INSTRUCTIONS TO FOLLOW: From the entries below, reproduce exactly the line containing "Click the warning triangle icon for 举报管理", the line containing "You are a computer-use agent. Screen", and every line in between, with nothing added.

(GIVEN DATA begins)

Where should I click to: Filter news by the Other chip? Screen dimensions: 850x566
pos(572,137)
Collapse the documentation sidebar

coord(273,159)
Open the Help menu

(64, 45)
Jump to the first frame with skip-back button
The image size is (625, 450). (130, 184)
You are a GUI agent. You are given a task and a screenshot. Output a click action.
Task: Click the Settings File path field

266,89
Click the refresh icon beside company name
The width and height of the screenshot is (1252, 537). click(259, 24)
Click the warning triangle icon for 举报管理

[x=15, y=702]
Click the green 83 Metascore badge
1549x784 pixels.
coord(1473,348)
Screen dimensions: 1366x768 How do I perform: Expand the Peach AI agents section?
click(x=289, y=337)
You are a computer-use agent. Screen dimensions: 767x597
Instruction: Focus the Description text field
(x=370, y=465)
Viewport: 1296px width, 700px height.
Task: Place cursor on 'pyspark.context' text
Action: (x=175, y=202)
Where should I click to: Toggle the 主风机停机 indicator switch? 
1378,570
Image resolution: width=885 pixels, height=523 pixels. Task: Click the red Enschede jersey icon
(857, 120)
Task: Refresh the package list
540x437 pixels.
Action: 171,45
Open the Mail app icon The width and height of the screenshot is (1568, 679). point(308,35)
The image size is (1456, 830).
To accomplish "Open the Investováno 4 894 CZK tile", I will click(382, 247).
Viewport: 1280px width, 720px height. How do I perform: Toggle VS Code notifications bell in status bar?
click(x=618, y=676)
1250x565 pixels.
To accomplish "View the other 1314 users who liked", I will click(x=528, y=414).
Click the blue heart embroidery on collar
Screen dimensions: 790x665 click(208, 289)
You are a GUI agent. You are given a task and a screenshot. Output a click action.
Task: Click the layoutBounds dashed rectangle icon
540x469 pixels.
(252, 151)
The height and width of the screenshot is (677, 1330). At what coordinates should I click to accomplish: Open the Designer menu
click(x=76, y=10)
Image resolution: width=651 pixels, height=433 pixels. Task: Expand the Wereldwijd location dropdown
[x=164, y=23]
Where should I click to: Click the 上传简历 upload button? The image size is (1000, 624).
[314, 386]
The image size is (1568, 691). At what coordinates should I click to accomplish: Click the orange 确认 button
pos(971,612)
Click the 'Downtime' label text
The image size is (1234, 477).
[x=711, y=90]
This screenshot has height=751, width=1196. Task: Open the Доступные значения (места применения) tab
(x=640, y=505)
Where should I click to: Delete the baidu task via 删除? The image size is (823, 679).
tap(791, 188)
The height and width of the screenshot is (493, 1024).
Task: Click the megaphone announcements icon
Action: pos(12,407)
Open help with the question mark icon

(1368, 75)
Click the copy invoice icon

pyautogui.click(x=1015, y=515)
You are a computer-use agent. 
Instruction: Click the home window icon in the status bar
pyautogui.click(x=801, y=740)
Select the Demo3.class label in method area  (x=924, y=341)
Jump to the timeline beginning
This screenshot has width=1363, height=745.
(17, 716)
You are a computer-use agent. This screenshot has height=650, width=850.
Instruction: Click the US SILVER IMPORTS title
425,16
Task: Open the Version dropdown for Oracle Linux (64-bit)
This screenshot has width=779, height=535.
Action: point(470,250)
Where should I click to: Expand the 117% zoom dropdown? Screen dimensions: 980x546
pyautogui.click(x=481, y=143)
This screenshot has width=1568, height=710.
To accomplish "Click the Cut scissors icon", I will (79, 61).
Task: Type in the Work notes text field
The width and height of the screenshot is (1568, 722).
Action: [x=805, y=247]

(GIVEN DATA ends)

RESULT OF THIS EXERCISE:
Click the warning triangle icon for 举报管理

[x=15, y=702]
Click the green 83 Metascore badge
1549x784 pixels.
coord(1473,348)
Screen dimensions: 1366x768 How do I perform: Expand the Peach AI agents section?
click(x=289, y=337)
You are a computer-use agent. Screen dimensions: 767x597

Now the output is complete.